TO DO: Rewrite the lines below as a numbered list, leaving out any blank lines.

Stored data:
§ §

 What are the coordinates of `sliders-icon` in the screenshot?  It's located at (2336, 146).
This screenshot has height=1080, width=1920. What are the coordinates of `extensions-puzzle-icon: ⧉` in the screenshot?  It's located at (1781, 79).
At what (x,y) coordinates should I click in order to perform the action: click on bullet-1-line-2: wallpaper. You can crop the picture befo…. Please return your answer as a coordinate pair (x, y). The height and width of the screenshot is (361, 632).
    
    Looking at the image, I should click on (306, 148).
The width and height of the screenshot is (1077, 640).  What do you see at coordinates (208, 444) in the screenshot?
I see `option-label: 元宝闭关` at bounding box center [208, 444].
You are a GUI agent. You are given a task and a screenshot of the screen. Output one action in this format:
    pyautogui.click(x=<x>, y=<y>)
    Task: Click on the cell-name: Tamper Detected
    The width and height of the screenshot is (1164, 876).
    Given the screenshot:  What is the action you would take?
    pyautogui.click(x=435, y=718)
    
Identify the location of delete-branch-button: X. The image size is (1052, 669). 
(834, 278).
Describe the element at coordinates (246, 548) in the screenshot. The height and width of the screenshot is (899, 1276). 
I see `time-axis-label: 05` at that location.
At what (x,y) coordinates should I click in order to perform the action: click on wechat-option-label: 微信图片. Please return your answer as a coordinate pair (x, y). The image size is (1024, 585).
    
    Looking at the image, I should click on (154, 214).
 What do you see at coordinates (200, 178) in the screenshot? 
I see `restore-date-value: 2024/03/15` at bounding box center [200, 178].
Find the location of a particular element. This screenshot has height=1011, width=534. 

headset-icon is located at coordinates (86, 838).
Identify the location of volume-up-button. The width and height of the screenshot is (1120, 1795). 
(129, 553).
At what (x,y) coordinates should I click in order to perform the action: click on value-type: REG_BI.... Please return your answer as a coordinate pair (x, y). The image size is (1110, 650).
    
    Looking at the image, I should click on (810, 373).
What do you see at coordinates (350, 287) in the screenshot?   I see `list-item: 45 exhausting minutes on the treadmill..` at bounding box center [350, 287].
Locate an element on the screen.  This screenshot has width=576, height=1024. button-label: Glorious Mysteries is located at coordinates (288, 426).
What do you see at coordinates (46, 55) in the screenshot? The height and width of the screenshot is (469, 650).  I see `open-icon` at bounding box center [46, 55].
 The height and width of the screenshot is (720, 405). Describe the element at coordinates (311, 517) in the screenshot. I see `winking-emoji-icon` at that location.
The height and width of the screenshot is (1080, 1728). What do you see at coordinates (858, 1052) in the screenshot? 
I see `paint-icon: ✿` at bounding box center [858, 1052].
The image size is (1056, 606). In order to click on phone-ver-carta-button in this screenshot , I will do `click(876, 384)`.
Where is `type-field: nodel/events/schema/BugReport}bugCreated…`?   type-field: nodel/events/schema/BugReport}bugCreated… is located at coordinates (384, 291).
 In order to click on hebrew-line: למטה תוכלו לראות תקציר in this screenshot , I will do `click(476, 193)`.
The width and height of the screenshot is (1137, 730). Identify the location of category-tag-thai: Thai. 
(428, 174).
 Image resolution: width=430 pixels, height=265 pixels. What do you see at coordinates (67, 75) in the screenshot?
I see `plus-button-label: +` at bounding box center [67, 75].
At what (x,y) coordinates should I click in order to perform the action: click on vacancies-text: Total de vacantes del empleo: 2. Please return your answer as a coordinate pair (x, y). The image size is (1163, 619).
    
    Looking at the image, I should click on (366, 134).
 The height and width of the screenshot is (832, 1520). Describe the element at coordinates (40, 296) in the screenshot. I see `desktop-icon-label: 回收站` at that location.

§ §

RESPONSE TO THIS TASK:
1.  What are the coordinates of `sliders-icon` in the screenshot?  It's located at (2336, 146).
2. This screenshot has height=1080, width=1920. What are the coordinates of `extensions-puzzle-icon: ⧉` in the screenshot?  It's located at (1781, 79).
3. At what (x,y) coordinates should I click in order to perform the action: click on bullet-1-line-2: wallpaper. You can crop the picture befo…. Please return your answer as a coordinate pair (x, y). The height and width of the screenshot is (361, 632).
4.     Looking at the image, I should click on (306, 148).
5. The width and height of the screenshot is (1077, 640).  What do you see at coordinates (208, 444) in the screenshot?
6. I see `option-label: 元宝闭关` at bounding box center [208, 444].
7. You are a GUI agent. You are given a task and a screenshot of the screen. Output one action in this format:
8.     pyautogui.click(x=<x>, y=<y>)
9.     Task: Click on the cell-name: Tamper Detected
10.     The width and height of the screenshot is (1164, 876).
11.     Given the screenshot:  What is the action you would take?
12.     pyautogui.click(x=435, y=718)
13. Identify the location of delete-branch-button: X. The image size is (1052, 669). 
14. (834, 278).
15. Describe the element at coordinates (246, 548) in the screenshot. The height and width of the screenshot is (899, 1276). 
16. I see `time-axis-label: 05` at that location.
17. At what (x,y) coordinates should I click in order to perform the action: click on wechat-option-label: 微信图片. Please return your answer as a coordinate pair (x, y). The image size is (1024, 585).
18.     Looking at the image, I should click on (154, 214).
19.  What do you see at coordinates (200, 178) in the screenshot? 
20. I see `restore-date-value: 2024/03/15` at bounding box center [200, 178].
21. Find the location of a particular element. This screenshot has height=1011, width=534. 
22. headset-icon is located at coordinates (86, 838).
23. Identify the location of volume-up-button. The width and height of the screenshot is (1120, 1795). 
24. (129, 553).
25. At what (x,y) coordinates should I click in order to perform the action: click on value-type: REG_BI.... Please return your answer as a coordinate pair (x, y). The image size is (1110, 650).
26.     Looking at the image, I should click on (810, 373).
27. What do you see at coordinates (350, 287) in the screenshot?   I see `list-item: 45 exhausting minutes on the treadmill..` at bounding box center [350, 287].
28. Locate an element on the screen.  This screenshot has width=576, height=1024. button-label: Glorious Mysteries is located at coordinates (288, 426).
29. What do you see at coordinates (46, 55) in the screenshot? The height and width of the screenshot is (469, 650).  I see `open-icon` at bounding box center [46, 55].
30.  The height and width of the screenshot is (720, 405). Describe the element at coordinates (311, 517) in the screenshot. I see `winking-emoji-icon` at that location.
31. The height and width of the screenshot is (1080, 1728). What do you see at coordinates (858, 1052) in the screenshot? 
32. I see `paint-icon: ✿` at bounding box center [858, 1052].
33. The image size is (1056, 606). In order to click on phone-ver-carta-button in this screenshot , I will do `click(876, 384)`.
34. Where is `type-field: nodel/events/schema/BugReport}bugCreated…`?   type-field: nodel/events/schema/BugReport}bugCreated… is located at coordinates (384, 291).
35.  In order to click on hebrew-line: למטה תוכלו לראות תקציר in this screenshot , I will do `click(476, 193)`.
36. The width and height of the screenshot is (1137, 730). Identify the location of category-tag-thai: Thai. 
37. (428, 174).
38.  Image resolution: width=430 pixels, height=265 pixels. What do you see at coordinates (67, 75) in the screenshot?
39. I see `plus-button-label: +` at bounding box center [67, 75].
40. At what (x,y) coordinates should I click in order to perform the action: click on vacancies-text: Total de vacantes del empleo: 2. Please return your answer as a coordinate pair (x, y). The image size is (1163, 619).
41.     Looking at the image, I should click on (366, 134).
42.  The height and width of the screenshot is (832, 1520). Describe the element at coordinates (40, 296) in the screenshot. I see `desktop-icon-label: 回收站` at that location.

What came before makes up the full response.